◆ ESTRATTO

------------

La montagna è uno dei luoghi più amati per le vacanze estive, con un incremento importante delle richieste e delle offerte da quando il Covid-19 è diventato una componente quotidiana della nostra vita. È un dato positivo per chi si occupa di turismo, albergatori e ristoratori hanno la possibilità di prendere fiato dopo due stagioni invernali mancate, quelle che generalmente sono considerate fondamentali per il sostentamento delle montagne “attrezzate”.

Nei fatti accade che, per poco più di un mese, le terre alte sono sconvolte da una quantità di montanari-cittadini alla ricerca di Heidi e delle sue caprette, che usano e consumano la montagna. E in questa moltitudine mi sento protagonista anche io che amo l’ambiente montano, in realtà in tutte le stagioni, e come molti compari sono cresciuta col mito della pastorella svizzera.
Dell’influenza di Heidi sul turismo montano sono stati fatti diversi studi e scritte diverse tesi di laurea. Il tema è interessante perché buona parte dell’immaginario popolare e collettivo della montagna arriva proprio dal pennello di Miyazaki, padre elettivo della pastorella, per cui la montagna è fatta di prati verdi, paesaggi immensi, placidi ruscelli e tempo per sdraiarsi a contemplare le nuvole. Perfetto per una vacanza, o per un gioco su smartphone, ma la montagna esiste tutto l’anno e sebbene il turismo sia ad oggi una risorsa importante, non basta per rendere la vita in montagna sostenibile e poetica.

Questa estate, per rimanere vicini temporalmente, ci ha mostrato chiaramente i problemi della mala gestione delle montagne, anche quelle più gettonate dai turisti: dagli incendi (in Calabria, Sardegna, Sicilia, Molise) alle frane e allagamenti sulle Alpi, ci mostrano quanto fragile sia questo territorio e quanto lavoro sia necessario e impellente ben progettare e ben realizzare.
La sostenibilità dalla montagna è trasversale perché più che in altri territori l’equilibrio tra natura e persone è in uno stretto legame quotidiano. È quindi fuor di dubbio che questo equilibrio sia da cucire, ricucire e recuperare ed è realistico affermare che è qui che si gioca la sfida della modernità.
Dal management dei territori montani dipende la sostenibilità di tutte le comunità: pensiamo alla gestione dell’acqua in primis, ma anche a quella del legname, senza avventurarci sul tema della produzione dell’ossigeno dell’aria che respiriamo. Possiamo quindi affermare che la vita di ciascuno di noi è imprescindibilmente legata al benessere dei boschi e dei versanti montani.

Teniamo anche contro che il peso della gestione territoriale dipende da chi sta a monte per cui è in questi luoghi che occorre creare i vantaggi e le condizioni ottimali per rendere la montagna un bel posto dove vivere, non solo ad agosto o nelle vacanze di Natale, perché la gestione del territorio si può fare se le persone nel territorio ci vivono e le presiedono!

------------

◆ DOMANDE DI STUDIO
[A] Ricopia il passo del brano sulla montagna che comincia con "La sostenibilità dalla" e prosegue fino a "sfida della modernità.".
[B] Rispondi a queste domande sul brano sulla montagna:
(i) Quante stagioni invernali mancate vengono menzionate?
(ii) Chi è indicato come padre elettivo della pastorella?
(iii) In quali regioni si sono verificati gli incendi citati per questa estate?

------------

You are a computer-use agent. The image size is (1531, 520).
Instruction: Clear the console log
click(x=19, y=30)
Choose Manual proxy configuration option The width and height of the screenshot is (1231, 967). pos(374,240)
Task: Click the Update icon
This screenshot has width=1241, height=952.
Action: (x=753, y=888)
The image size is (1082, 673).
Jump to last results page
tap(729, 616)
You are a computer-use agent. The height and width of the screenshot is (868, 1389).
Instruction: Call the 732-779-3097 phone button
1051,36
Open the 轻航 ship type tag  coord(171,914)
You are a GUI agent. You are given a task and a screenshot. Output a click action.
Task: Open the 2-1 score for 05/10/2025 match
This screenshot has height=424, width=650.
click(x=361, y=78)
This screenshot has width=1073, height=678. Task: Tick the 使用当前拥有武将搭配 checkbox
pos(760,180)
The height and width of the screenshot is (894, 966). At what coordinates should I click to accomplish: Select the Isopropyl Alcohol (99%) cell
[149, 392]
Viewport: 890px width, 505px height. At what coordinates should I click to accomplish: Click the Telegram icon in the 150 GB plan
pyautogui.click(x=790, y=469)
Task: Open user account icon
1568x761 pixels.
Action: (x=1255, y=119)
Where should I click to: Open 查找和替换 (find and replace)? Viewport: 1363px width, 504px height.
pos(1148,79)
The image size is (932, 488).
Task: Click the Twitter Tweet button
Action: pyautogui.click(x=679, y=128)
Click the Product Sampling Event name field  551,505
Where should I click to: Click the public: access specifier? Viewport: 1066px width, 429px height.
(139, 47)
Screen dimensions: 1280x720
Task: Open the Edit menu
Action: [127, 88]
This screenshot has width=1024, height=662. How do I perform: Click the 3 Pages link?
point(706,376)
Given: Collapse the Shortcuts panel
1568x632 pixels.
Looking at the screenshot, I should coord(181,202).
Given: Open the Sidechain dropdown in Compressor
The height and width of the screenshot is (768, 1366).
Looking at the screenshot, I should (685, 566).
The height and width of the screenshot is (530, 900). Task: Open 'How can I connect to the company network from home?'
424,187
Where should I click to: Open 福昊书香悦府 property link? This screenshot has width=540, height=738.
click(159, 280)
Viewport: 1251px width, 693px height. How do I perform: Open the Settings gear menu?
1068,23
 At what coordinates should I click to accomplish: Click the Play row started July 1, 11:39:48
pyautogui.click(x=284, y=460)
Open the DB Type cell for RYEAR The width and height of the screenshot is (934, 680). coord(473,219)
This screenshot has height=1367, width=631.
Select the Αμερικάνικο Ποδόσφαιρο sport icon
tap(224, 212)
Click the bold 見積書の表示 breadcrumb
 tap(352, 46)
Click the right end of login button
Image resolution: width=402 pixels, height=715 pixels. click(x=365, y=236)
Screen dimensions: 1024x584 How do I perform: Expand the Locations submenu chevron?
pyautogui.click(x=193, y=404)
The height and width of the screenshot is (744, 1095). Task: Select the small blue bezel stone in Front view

------------

◆ RISPOSTE IN ORDINE
[A]
La sostenibilità dalla montagna è trasversale perché più che in altri territori l’equilibrio tra natura e persone è in uno stretto legame quotidiano. È quindi fuor di dubbio che questo equilibrio sia da cucire, ricucire e recuperare ed è realistico affermare che è qui che si gioca la sfida della modernità.

[B]
(i) Due.
(ii) Miyazaki.
(iii) In Calabria, Sardegna, Sicilia e Molise.